Breakfast was some questionable couscous stuff. Not like the couscous you’re thinking of. This stuff is like eating sand. Not very tasty either. We had some peanut type sauce on it which was a nice touch but nothing can make sandy couscous jazz taste good. The most exciting part of my morning was the REAL MILK fresh from the cow. Thank Allah for cows in the village! I am so sick of this powdered milk bullshit at home. I was thrilled to have real milk and they gave me like 3 glasses of it AND it didn’t make me sick…as far as I know.

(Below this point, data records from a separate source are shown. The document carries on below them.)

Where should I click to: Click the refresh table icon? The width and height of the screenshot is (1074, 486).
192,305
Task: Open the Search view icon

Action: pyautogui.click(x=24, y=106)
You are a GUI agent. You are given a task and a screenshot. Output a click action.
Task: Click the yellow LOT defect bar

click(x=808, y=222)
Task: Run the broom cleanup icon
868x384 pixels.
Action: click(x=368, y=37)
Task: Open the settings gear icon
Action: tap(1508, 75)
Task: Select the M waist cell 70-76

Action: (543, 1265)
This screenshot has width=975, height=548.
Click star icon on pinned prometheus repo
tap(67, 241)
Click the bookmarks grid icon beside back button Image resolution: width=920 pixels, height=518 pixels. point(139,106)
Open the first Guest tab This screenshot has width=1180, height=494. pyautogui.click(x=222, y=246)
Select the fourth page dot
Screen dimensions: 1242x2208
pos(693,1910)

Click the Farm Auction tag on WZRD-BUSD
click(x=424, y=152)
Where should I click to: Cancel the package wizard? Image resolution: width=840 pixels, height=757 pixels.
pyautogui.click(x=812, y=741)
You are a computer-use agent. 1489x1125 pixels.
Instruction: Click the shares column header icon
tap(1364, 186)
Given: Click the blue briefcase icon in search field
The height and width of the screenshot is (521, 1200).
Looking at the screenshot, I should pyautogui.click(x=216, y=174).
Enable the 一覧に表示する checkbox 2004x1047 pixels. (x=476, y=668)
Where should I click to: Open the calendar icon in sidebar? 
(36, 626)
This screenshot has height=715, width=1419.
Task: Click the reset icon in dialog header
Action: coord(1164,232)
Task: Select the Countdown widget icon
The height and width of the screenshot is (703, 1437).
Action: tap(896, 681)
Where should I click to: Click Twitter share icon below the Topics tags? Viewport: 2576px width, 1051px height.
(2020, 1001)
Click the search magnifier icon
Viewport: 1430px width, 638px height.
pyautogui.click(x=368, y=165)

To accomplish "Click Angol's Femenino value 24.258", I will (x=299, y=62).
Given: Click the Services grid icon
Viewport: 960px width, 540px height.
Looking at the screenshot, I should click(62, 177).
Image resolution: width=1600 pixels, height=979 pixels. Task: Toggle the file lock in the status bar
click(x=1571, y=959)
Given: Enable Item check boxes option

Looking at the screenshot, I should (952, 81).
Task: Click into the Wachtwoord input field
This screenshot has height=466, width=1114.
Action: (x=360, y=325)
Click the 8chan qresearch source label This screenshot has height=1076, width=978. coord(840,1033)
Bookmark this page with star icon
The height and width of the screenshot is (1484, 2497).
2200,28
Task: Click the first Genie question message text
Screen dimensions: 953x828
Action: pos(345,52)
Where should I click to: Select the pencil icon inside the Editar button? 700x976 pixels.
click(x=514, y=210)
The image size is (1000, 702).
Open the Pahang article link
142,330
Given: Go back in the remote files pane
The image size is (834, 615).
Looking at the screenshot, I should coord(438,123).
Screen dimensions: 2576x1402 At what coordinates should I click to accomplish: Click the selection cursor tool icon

As I was getting ready to change and head for the bus, my family surprised me with a lovely gift. They had me change into traditional clothing and I thought it was just to take pictures of me. These people loved taking pictures and having pictures taken. They were just tickled pink with my camera at their disposal. I say I am going to Dakar today because that’s the only way I can manage to say I need to change before I leave but they say it’s okay. I asked if it is a present in French. I ask “cadeau”? and they just sort of repeated me so I think that’s what they meant. They gave me a skirt and shirt that are white and green. They are a little tattered and the shirt was WAAAYY too tight over my boobs but it is a really sweet gift. They really have nothing to give and they gave me these clothes. I thought it was great. I did change on the bus though because I couldn’t really take full breaths my boobs were squished so tight. I’ll have to have my tailor fix that up. Maybe he can insert some fabric into the side seams. Off we go to the bus.

The bus ride was so long. It took literally all day to get back to Dakar. Well first we stopped at the gardens for the village we were just in. They have these gardens along the edge of the river. They eat some of the goods grown there but they sell most of them. It was interesting enough to stop quickly. Then we went to the Gambian border because we were already right there. It was good to see this because I’m going to Gambia for spring break. I got a feel for the amount of harassment I will get and where to check into the country and get a short term visa or whatnot. I was super tired at this point. We went on our way to Kaolack for lunch which was yassa poulet…again. It was good but I’m pretty sick of yassa poulet at this point. It was also good to see a nice restaurant in Kaolack since I will be there one night during spring break as well. Then all the way back to Dakar. The car rapide home was a crock of shit since the guy shorted us our change. He must have thought we were tourists with all our bags. He was a jerk about it but I think we were all too tired to fight to hard. I came home and stopped by the tailor. He finished my dress!!!! I had bought fabric at the social forum and found a faux wrap dress picture I like. He did a good job and it was a nice little treat to end my weekend. I promptly showered as soon as I got let into my damn house which took forever too because my host sister was in the shower and Muhammad wouldn’t open the damn door. I felt so gross…I took a shower and washed my hair and unpacked. It feels good to be home but it was also a really cool trip.